Tumbling

Alone.

I ache.

Inside I churn and toss.

This way– that way–

I created this merry-go-round.

Make it stop spinning,

Let me off.

A hole rests ahead.

And yet it seems a canyon.

I have been to this canyon before.

I cry out to you!

Screaming from the core of me.

Love me! All of me.

But you don’t hear me.

I am drenched in my tears.

I am alone.

The cavern in my chest collapsing around me.

Why do you abandon me?

Why don’t you seek me?

Why don’t you call to me?

Why do you leave me here?

Disconnected.

We are not One.

I am alone.

When I call to you, you silence me.

You do not reach back.

You put your hands on me.

But they don’t want my heart.

You want to connect with me in your way.

You do not find me the same.

I am alone.

Tumbling. Crumbling.

Dying.

My breath is faint within me.

I waste away.

End me.

Stop sending me tumbling.

Stop trying to hold my flesh,

While my heart bleeds out in your hands.

Promise of Affliction

Don’t speak.

Words hurt.

Don’t try to pursue the chaos.

It’s poisonous.

I’m cyanide.

I will only shatter you to pieces.

Don’t come too close.

I’m far too gone to save.

What kind of life do I promise?

What kind of joy could I bring?

The madness spins and spins.

Straw is turning to ash.

How can a broken heart produce gold?

Pretend with me the world is okay.

Pretend with me that I never hurt.

This box can cram shut.

Demons skipping around the room,

Laughing as the pieces continue to scatter.

Lament with me over the broken pieces.

And when I’ve stopped weeping, just go.

Wounded hearts feel the deepest of hope.

They feel the deepest heartache.

Chaos rages into the night.

The Dark is snickering.

Why?  What was my problem?

How could I be so easily disposable,

And so easily adored?

I’m a suicide note waiting to happen.

I’m good at pushing loved ones away.

I’m even better at hiding that anything was ever wrong.

And to think this chaos only started last week.

A sealed box of history past crashed open.

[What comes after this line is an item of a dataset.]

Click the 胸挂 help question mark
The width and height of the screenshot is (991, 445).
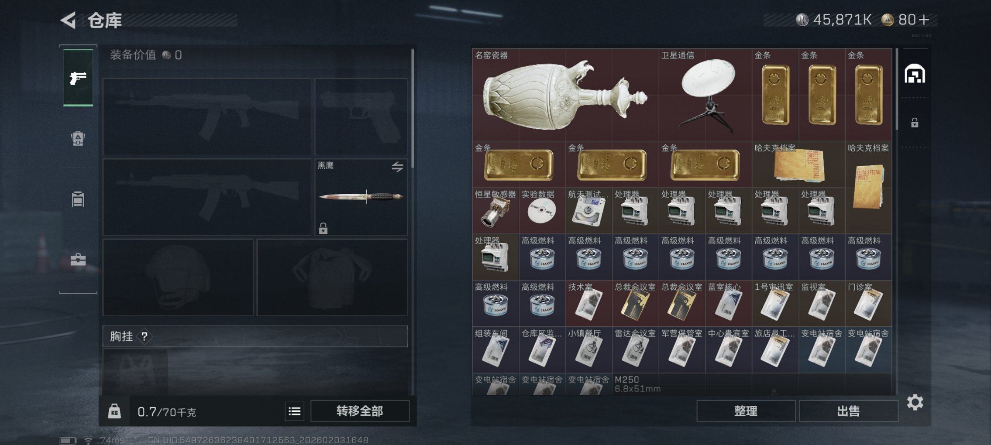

Suddenly a lifetime of memories feel like they happened yesterday.

Playing in Naïvety

I remember the first time it felt this cold.

I remember sobbing, watching careless eyes burn across the way.

I remember the first time it hurt to breathe.

I always loved the longest.

Whatever caused my heart to trust, to hope so deeply, needs to die.

I am the eyeless man with just a head who cried, yes! yes! as he was taken advantage of.  Giving away his posessions so willingly, and yet so foolishly.

I am the tree who has succumbed to winter.  Precious few leaves still clinging.

Whatever was I thinking?

I am my own perfect enemy.  And the war needs to come to an end.

The Lie

It was easy to say I love you when the emotions were all aglow.

The world was painted in different colors back then.

Had the garrish beams not been as bright, I might have seen the flaws.

The flaws would have changed my mind so much sooner.

They would have set me on edge and made me ask what I had been thinking.

But we’re all flawed.  It wouldn’t be different with another.

Each conversation ends the same.  You fantasize and romanticize along the way of what you desire to be, and yet these all stay as they are.

Nothing changes.

Fluttering hearts hold out for you.  One has resigned to disappontment.

Arms no longer reach with excitement.

Squeals no longer call out your name.

I am no longer the only soul hurt.  Two more joined the till.

Wanderlust

Warm arms that never comforted

Cold heart that beats blindly for more

Lips that just wont satisfy the ache inside the soul

Wrap the blanket tighter against the cold

Shivering alone inside the darkness of my soul

Missing the raptures of new found love

The tempest of emotions that rage curiously

Exciting romance, springing to life for the first time

Or is it the last time? Is it another braking time?

Missing the thrill of a first mate on debut

Missing the jitters that go with laying eyes on someone new

The journey began waning falling off it’s course

Perhaps theres hope but neither knows for sure

Say you love, but I know better

Say you want this, but I know better

Say you’ll fix it, but I know better.